Back (Rifle Grenades)

M1, M2, M7 and M8 Launchers and Accessories

When the U.S. entered World War Two the bolt action Model 1903 Springfield was the principal service rifle in use, with the M1917 Enfield as limited standard. It would be a couple of years before quantities of the new M1 Garand would be available.
A specific grenade launcher adapter would be necessary for each rifle.

Spigot Types M1 & M2
The M1 and M2 were simple clamp-on tubular extensions. These had oversized smooth bores which did not interfere with the rifle's operation.
The bands on the launching tube were used to help adjust range. The greater the number of rings left exposed below the bottom of the grenade, the less distance it would travel.

The M1 & M2 were essentially unmodified for their entire service life. They were declared obsolete, along with the rifles at the end of WWII.

Spigot Types M7 & M8
Adapting the Garand rifle was a bit more complicated.
When operating normally, a small amount of gas pressure from the fired cartridge is directed down into the gas cylinder below the muzzle.
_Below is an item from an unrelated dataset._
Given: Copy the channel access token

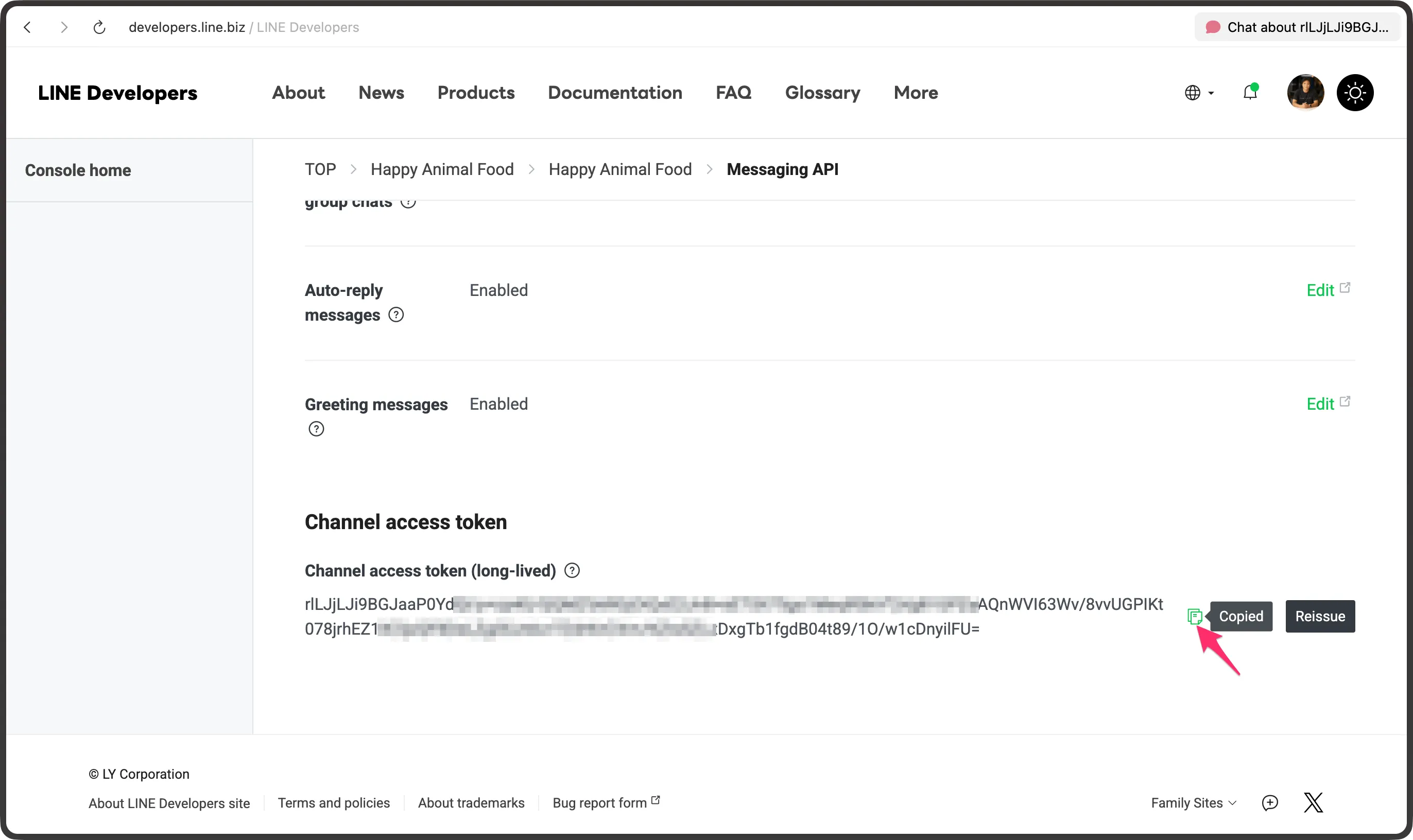Looking at the screenshot, I should point(1196,616).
That pressure provides the energy which cycles the bolt, chambering the next round. Unfortunately, when the bolt opens, barrel pressure is released which is needed to propel a rifle grenade.
It took a bit of effort and time to come up with an appropriate solution.
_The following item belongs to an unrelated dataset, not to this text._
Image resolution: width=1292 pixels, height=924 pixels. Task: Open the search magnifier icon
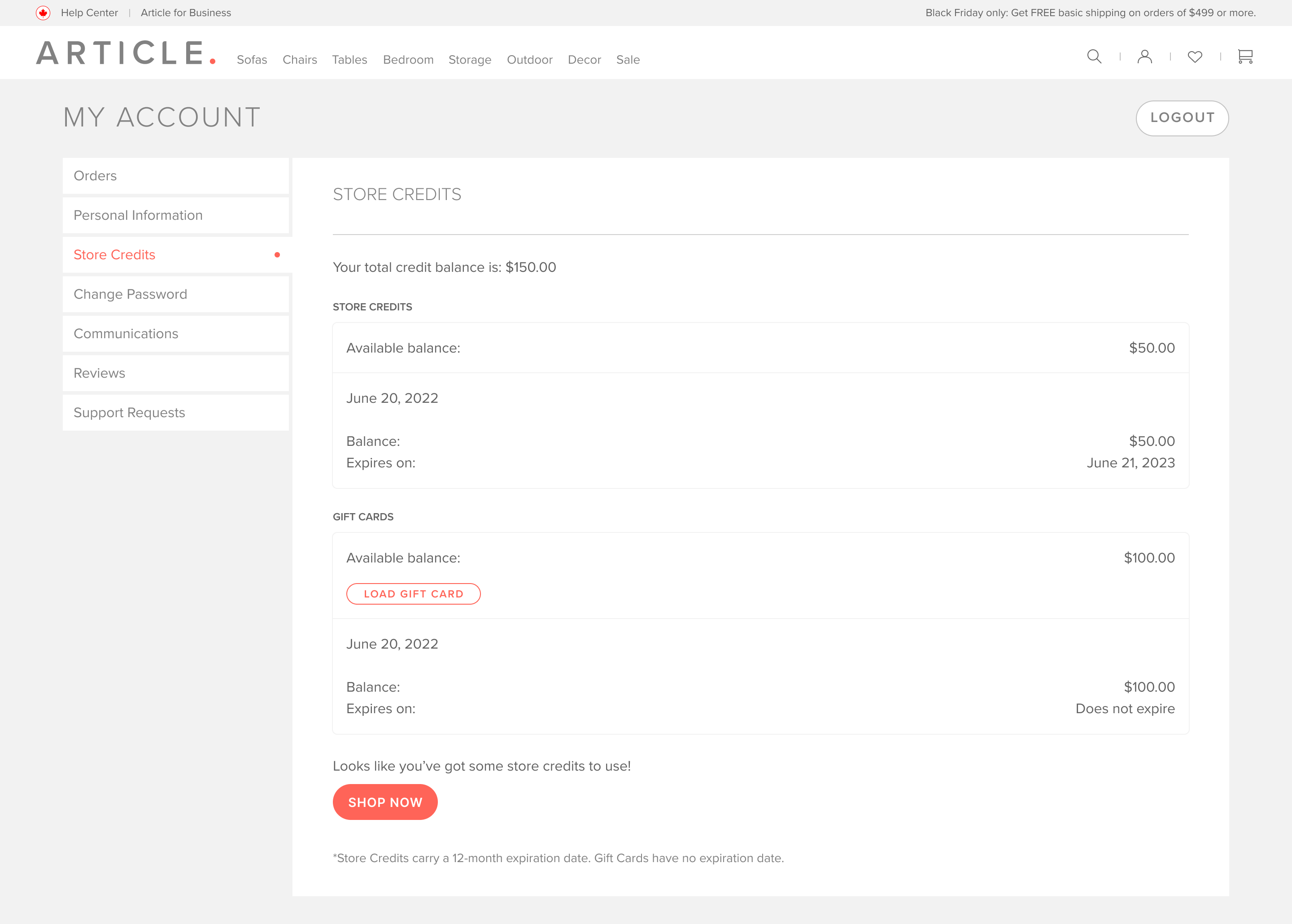[1094, 57]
When mounted (using the bayonet lug for an attachment point), the M7 launcher opens a small vent in the gas cylinder end plug, providing a pressure release which prevents the bolt from cycling. This maximizes the gas propellant out the muzzle enabling a grenade to be launched.  The down side of this design was the launcher had to be removed to restore semi-automatic function.
To reslove this shortcoming  a modified launcher, the  M7A1, incorporated a spring loaded mounting latch which would only open the gas plug vent when a grenade was fired. The improvement was too late to see use in WWII.

Problems didn't stop there however. The M7A1 was recoil operated which put stress on other muzzle parts, so it had to be redesigned again (M7A2). During the Korean conflict, grenade sizes were in increased, and so was the launcher's length, to provide optimal performance. The final variant for the Garand rifle, was the M7A3.   Detail;

Today, grenade launcher capability is now commonly incorporated into the muzzle design of modern combat rifles, thereby eliminating the need to add anything extra.